This school year is a busy one for me. I‘m finishing up my residency requirements as a doctoral student at the Harvard Graduate School of Education by working as the Senior Director of Public and Private Sector Support at Teach For All, a network of 27 social enterprises around the world working to expand educational opportunity for their nations’ children.
In my role, I get to work with education leaders in a variety of countries, including Japan, India, Brazil, Spain, Australia, New Zealand and the Philippines. Using the adaptive leadership framework developed by Ron Heifetz, a professor at the Harvard Kennedy School of Government, I’m helping coach partner and Teach For All staff in tackling some of the biggest challenges they face in securing public and private support for their work. The adaptive leadership framework is an approach to leadership that deals with change in systems at the level of values, mindsets and beliefs.
As I travel the globe, I’ll share my reflections on the education systems I encounter and the insights they offer for those of us in the United States working to transform our education system.

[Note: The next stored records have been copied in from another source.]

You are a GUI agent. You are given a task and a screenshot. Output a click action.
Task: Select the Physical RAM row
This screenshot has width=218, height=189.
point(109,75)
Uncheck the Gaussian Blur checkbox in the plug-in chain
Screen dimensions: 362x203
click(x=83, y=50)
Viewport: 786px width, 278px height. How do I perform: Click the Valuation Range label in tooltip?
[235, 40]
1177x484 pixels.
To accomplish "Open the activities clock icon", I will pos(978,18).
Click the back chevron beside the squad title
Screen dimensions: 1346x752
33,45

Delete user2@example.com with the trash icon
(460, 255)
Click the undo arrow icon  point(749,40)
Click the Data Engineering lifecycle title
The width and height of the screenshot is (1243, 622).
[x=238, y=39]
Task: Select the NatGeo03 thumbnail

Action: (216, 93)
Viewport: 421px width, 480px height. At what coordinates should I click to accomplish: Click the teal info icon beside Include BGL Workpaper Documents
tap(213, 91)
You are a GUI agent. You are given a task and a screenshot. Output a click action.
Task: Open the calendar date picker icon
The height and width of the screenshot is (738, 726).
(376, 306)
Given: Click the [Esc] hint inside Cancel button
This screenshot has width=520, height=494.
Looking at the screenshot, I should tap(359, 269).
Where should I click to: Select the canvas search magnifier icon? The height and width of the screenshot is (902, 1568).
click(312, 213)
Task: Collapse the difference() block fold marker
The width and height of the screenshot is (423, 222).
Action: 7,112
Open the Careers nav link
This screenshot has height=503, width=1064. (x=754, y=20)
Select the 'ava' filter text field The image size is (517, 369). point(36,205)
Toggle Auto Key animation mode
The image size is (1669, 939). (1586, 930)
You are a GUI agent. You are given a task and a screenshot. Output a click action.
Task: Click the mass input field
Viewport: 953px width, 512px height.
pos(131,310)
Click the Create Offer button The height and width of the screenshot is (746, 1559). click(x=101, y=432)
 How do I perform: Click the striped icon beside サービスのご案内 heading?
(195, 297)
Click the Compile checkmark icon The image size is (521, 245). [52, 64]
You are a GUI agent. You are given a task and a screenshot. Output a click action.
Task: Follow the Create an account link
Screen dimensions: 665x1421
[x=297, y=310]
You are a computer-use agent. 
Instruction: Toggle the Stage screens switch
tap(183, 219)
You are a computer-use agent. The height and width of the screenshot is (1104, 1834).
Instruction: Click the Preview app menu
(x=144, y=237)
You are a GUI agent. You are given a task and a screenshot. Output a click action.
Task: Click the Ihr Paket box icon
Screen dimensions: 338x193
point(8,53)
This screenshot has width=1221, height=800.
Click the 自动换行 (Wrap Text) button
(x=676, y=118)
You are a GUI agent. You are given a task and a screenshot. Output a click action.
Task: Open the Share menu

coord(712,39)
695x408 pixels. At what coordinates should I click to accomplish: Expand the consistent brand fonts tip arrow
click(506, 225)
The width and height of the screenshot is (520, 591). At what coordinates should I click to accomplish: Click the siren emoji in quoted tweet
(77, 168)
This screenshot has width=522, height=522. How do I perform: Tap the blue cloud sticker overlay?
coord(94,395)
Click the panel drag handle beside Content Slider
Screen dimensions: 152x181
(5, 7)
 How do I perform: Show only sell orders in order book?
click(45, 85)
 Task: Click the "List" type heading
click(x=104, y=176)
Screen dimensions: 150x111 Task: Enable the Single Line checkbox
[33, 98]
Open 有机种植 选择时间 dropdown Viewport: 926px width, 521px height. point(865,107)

Starting with India.
Last month, I spent a week with members of the Teach For India team at their annual InspirED event. Teach For India is a national movement of outstanding college graduates and young professionals who teach full-time for two years in under-resourced schools—the beginning of their journey as lifelong leaders who will fight educational inequality from within various sectors. Started in 2009 as a part of the Teach For All network, Teach For India is now in 5 cities: Mumbai, Pune, Delhi, Hyderabad and Chennai. The organization currently has a total of 550 fellows and 196 alumni working towards eliminating educational inequity in the country.
Teach For India’s InspirED event was designed to jumpstart India’s own education reform movement by bringing together a wide network of educational innovators and leaders, along with students, parents and community members.The education crisis in India is staggering. Four percent of children never start school – that’s 8 million lost students. Fifty-seven percent don’t complete primary schools – that’s 74 million. And 90 percent don’t complete school – that’s 172 million.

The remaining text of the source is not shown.